When my brother and I still lived at home, he wasn’t at all forthcoming, reading the San Francisco Chronicle for hours on the weekend, lying on his back on the couch. After an hour or so on the couch, he might run a couple of errands in the car, alone. He did adore spending time in the garden and did some really hard work there – pruning fruit trees on a ladder, weeding meticulously, watering and doing major plantings. On weekends, in the summer, we’d all go to the swim club together where he’d say hi to friends but mostly lay in the sun to read or sleep, or swam during “adult swim.” He didn’t play Marco Polo or water tag with us that I can remember.
As a family, we took many long car trips either to visit his parents in Sacramento and, after they retired, in Carmel, or to take various vacations up and down the coast of California, Oregon and Washington. Dad was the driver. Never speaking, his eyes fixated on the road ahead unless Jeff and I roughhoused too much and then he yelled, while still looking at the road and not turning around, “Stop fighting or I’ll slap you into the middle of next week!” The yelling was particularly startling because he’d been silent for so long. His silence created a tension in the car’s atmosphere that contrasted with the lightness and joviality when Mom drove us around during the week to piano lessons or doctors’ appointments, or dragged us along when she had to shop for groceries because we were too young to be left home. On those occasions, all three of us would talk, joke, laugh, argue and just be ourselves. With Dad’s silent presence, we were more reserved, except when we were acting up which we did, no doubt, to get his attention. I wanted to see if he was still alive.

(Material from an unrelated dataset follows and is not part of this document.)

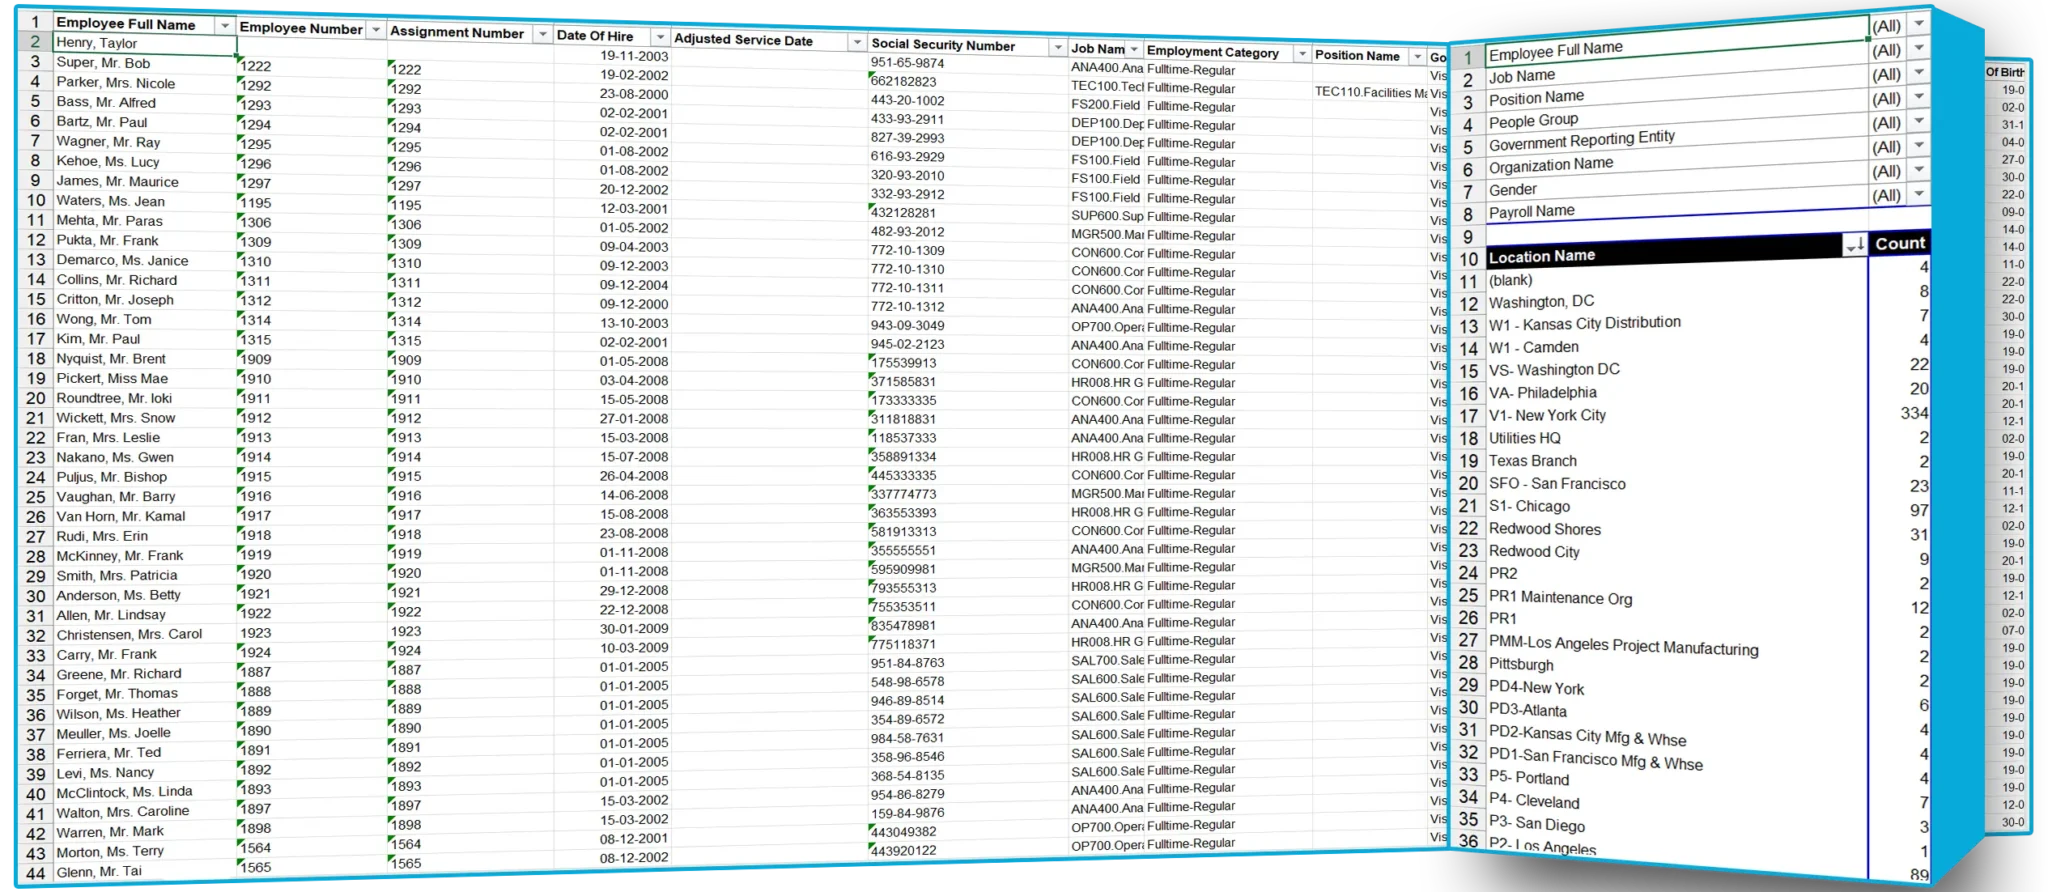Open the Position Name column filter arrow
Screen dimensions: 2048x892
(x=1417, y=57)
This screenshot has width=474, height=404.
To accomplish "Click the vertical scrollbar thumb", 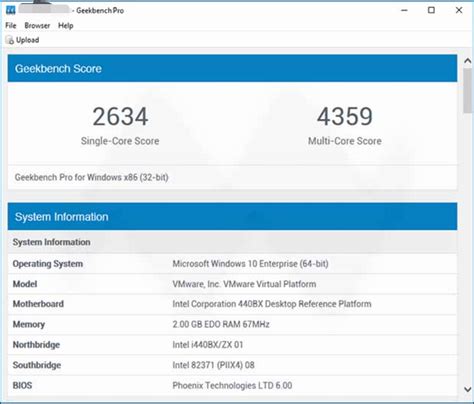I will click(468, 90).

Mom was Dad’s sole confidante and they talked for what seemed like hours over cocktails every night before dinner, Dad sat on the couch looking out across the San Francisco Bay toward the City and Mom faced him, in an armchair. We were discouraged from entering the living room and interrupting them. It was clear Dad wanted Mom’s company alone. I remember feeling abandoned every evening around 6 p.m. when he came home and Mom was no longer available to us. It felt like the day ended when he walked in the door. As we grew older, we ate dinner with them, rather than before he got home, but still they had their cocktail hour alone before our meal.
I could completely understand Dad’s attachment to Mom. She was an amazing listener and a great audience, offering intelligent insights and laughing at humorous remarks even when they weren’t all that funny. But we were a family. Why couldn’t we all be together in the living room, talking and laughing? I resented my father.
Sometimes, to be mischievous, Jeff and I gathered on our knees or stomachs in the hall, right at the edge of the beige wall-to-wall carpet that defined the living room, making lots of noise so that Mom and Dad knew we were there. Occasionally, Dad spoke to us from across the border or even allowed us to join them for a while, but more often he’d shoo us away.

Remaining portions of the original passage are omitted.